[Stored data]
============================================================

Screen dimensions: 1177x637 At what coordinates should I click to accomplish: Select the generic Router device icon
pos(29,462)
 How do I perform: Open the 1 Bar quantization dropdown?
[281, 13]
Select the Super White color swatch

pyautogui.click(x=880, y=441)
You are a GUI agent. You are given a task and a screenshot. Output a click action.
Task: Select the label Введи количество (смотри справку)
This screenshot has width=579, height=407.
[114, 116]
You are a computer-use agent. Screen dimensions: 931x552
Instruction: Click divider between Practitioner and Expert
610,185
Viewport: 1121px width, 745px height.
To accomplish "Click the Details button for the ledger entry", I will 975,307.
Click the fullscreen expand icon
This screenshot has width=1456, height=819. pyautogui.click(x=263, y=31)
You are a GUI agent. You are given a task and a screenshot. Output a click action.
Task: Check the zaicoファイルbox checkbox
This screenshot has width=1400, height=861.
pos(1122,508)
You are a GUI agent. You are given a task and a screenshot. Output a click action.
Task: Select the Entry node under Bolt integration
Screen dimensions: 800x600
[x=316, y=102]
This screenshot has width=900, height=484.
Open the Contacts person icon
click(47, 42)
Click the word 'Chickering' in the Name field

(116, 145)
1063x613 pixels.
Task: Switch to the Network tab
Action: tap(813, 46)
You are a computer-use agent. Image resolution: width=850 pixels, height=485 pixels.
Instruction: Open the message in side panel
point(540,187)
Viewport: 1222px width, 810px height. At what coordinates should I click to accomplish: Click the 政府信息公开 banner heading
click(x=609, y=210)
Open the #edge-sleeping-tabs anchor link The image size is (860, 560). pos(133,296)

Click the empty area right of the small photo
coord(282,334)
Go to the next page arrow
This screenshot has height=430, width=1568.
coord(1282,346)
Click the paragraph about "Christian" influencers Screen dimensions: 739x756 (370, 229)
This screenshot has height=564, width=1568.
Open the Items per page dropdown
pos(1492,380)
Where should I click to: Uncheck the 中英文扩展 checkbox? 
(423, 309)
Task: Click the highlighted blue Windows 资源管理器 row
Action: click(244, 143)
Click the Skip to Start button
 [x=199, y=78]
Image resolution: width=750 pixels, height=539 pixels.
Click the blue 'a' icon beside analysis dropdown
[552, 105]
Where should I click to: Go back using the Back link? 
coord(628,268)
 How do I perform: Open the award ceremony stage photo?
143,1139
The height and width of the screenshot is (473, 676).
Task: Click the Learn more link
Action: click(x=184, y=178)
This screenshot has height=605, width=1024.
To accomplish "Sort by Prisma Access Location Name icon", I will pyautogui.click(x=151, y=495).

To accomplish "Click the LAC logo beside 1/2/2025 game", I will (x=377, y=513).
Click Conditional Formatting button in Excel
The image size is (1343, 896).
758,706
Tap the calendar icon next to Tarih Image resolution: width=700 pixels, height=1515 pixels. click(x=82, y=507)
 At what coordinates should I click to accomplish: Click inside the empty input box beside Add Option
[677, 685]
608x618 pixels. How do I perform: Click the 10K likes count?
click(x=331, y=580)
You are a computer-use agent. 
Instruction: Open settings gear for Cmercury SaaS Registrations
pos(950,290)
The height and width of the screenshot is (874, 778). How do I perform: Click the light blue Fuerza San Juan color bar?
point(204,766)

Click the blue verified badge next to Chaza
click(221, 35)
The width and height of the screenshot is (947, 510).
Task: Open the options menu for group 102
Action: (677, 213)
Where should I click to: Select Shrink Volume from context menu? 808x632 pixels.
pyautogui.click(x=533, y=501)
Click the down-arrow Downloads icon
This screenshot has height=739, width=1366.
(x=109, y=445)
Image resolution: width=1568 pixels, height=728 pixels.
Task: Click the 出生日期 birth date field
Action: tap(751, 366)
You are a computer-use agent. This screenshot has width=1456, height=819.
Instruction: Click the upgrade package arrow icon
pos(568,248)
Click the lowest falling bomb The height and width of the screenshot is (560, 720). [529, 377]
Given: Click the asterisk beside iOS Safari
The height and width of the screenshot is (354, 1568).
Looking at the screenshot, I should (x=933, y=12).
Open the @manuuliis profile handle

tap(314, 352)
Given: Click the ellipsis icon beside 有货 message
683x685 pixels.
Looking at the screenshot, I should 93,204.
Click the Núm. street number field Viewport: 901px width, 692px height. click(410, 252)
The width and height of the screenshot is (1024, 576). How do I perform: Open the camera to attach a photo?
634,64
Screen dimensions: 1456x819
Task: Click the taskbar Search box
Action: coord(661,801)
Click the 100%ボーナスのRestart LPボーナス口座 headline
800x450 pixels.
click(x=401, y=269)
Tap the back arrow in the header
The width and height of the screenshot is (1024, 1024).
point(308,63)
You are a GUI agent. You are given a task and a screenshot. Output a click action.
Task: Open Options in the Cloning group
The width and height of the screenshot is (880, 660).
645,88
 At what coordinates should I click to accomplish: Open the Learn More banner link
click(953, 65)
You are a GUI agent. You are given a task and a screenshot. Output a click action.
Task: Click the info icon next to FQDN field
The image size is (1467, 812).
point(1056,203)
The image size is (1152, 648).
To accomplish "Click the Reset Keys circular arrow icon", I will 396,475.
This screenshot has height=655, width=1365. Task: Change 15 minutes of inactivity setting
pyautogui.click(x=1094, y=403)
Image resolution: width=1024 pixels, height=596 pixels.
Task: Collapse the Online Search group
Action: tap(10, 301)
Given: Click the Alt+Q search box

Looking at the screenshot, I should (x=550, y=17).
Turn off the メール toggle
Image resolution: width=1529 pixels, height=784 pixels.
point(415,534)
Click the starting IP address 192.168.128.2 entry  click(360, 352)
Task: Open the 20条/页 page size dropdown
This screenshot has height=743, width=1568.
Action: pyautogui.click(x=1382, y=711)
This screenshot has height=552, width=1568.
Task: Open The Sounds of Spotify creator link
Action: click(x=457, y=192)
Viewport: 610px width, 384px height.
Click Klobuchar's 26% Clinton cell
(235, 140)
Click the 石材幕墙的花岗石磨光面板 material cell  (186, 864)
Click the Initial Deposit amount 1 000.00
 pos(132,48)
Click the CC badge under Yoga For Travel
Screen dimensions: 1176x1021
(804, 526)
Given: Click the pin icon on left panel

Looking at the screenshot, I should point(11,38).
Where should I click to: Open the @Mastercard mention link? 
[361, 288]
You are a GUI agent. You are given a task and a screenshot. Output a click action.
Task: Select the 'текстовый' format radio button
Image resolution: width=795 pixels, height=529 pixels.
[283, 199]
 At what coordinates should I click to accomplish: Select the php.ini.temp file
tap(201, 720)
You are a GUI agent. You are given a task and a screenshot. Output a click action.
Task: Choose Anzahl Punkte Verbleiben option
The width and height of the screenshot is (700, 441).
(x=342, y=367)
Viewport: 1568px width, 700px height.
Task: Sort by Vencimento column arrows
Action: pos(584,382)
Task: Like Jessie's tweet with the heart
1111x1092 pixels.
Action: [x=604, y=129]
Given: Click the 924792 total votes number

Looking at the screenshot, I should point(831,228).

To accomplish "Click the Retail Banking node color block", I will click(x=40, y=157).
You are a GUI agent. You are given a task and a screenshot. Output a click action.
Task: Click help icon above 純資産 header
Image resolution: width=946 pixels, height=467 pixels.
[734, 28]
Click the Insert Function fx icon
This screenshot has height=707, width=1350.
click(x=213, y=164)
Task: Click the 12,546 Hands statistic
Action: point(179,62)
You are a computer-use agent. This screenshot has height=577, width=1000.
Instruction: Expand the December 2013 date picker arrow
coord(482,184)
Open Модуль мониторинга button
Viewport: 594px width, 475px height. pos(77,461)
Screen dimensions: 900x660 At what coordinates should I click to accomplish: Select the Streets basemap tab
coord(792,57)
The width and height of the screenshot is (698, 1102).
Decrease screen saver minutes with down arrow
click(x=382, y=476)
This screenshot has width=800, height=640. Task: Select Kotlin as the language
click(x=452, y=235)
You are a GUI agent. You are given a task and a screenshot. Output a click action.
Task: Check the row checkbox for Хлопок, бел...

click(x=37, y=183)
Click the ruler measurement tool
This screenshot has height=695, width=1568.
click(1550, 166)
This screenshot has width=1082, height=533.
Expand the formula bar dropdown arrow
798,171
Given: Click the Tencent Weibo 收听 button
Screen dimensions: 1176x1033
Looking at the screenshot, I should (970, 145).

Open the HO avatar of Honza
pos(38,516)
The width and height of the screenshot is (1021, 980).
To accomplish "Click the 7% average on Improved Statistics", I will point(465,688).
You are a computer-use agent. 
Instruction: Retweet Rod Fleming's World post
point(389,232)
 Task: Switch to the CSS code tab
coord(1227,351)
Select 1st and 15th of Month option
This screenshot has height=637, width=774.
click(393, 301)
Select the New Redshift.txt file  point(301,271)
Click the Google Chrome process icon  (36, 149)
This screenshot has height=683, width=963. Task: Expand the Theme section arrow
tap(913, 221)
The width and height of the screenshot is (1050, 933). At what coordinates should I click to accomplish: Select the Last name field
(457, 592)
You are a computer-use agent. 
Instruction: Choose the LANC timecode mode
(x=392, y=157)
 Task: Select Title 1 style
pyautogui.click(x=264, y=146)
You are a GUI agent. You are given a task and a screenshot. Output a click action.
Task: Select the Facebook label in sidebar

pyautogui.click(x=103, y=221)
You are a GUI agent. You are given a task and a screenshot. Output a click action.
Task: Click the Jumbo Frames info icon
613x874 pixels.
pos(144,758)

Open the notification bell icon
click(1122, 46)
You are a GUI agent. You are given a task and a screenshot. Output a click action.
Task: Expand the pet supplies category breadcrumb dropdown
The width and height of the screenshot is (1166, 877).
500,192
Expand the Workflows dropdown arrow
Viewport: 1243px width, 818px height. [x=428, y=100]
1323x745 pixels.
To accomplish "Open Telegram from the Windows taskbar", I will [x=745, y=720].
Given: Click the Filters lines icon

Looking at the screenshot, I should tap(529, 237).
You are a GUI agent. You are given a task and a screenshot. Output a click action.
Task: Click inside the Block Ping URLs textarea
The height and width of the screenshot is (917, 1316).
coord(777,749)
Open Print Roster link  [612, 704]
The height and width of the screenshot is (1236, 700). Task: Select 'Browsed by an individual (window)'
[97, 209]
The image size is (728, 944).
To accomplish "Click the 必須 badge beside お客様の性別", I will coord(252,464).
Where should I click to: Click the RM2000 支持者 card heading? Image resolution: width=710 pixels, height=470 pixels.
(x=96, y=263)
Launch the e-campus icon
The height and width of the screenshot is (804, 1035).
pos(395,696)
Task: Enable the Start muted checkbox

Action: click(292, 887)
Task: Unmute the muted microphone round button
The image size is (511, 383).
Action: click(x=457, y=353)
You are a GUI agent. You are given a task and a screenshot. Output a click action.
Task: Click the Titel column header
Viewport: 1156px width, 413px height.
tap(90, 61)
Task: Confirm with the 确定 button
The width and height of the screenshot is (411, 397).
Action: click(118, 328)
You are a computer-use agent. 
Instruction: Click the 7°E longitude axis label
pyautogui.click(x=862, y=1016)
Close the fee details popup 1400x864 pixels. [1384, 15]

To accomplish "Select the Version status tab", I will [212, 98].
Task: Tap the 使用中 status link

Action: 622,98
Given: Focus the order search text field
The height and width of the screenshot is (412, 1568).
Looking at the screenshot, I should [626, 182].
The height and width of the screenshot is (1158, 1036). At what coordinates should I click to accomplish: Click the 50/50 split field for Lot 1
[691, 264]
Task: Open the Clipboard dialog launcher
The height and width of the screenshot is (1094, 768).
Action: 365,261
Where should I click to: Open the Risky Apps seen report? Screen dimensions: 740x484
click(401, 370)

============================================================

Work order - Would you print exactly, and only, the lines of the data above from the line with "Given: Click the Alt+Q search box" through the line with "Task: Open the 20条/页 page size dropdown", inclusive?

Response area -
Given: Click the Alt+Q search box

Looking at the screenshot, I should (x=550, y=17).
Turn off the メール toggle
Image resolution: width=1529 pixels, height=784 pixels.
point(415,534)
Click the starting IP address 192.168.128.2 entry  click(360, 352)
Task: Open the 20条/页 page size dropdown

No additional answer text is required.